* What to do
The result should be an exact copy of only the lines from the one with "Open the Отчеты administration link" through the last line of the data below, with pictures omitted.

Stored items

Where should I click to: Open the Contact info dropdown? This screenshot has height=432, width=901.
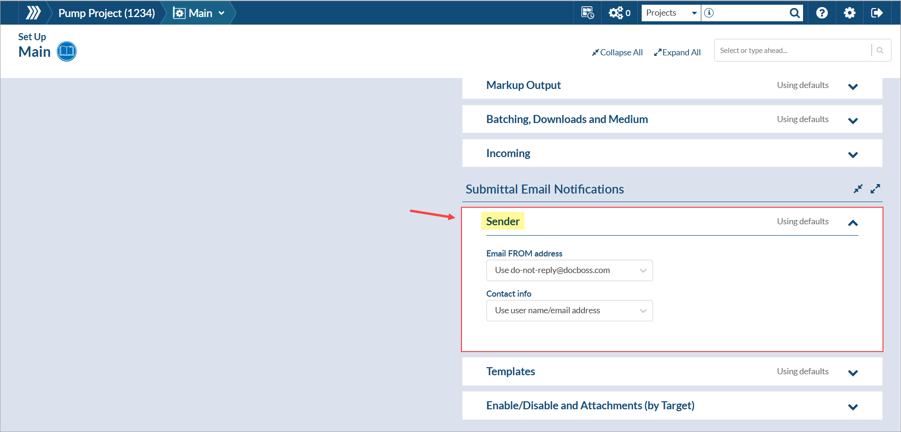[x=569, y=311]
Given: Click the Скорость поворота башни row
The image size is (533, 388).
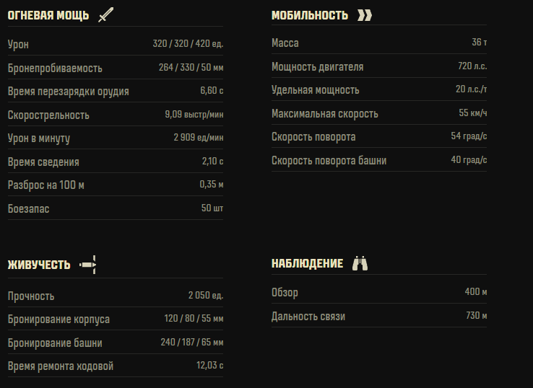Looking at the screenshot, I should tap(379, 160).
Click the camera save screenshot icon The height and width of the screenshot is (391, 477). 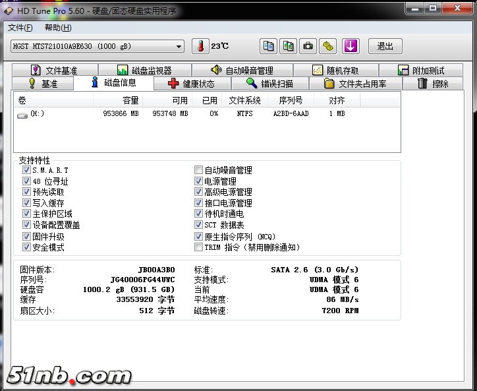tap(308, 46)
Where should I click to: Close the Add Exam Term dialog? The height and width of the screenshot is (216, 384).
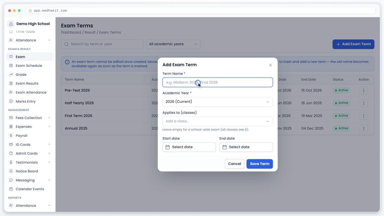270,65
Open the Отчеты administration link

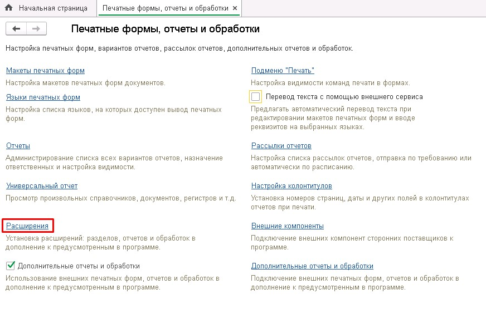tap(18, 146)
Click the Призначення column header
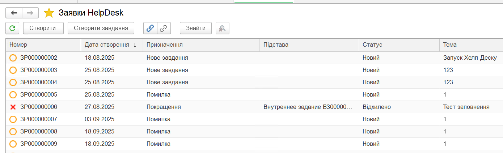This screenshot has height=153, width=503. [x=164, y=45]
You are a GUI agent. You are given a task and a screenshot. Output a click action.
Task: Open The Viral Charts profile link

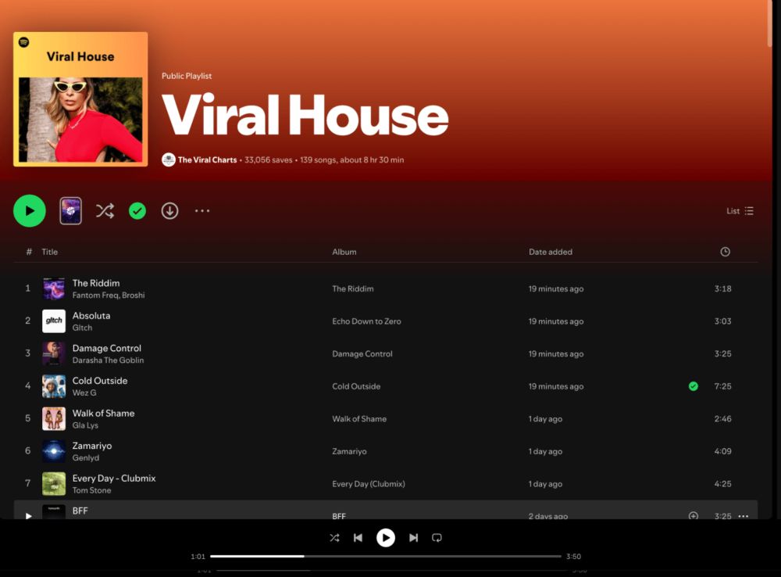207,160
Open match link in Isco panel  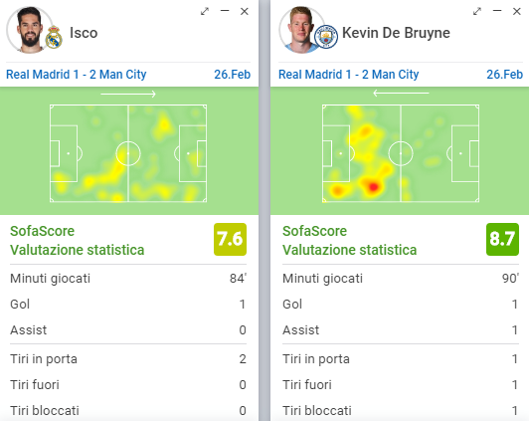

* Written response
Open the Отчеты administration link

tap(18, 146)
Click the Призначення column header
This screenshot has height=153, width=503. [x=164, y=45]
You are a GUI agent. You are given a task and a screenshot. Output a click action.
Task: Open The Viral Charts profile link

207,160
Open match link in Isco panel  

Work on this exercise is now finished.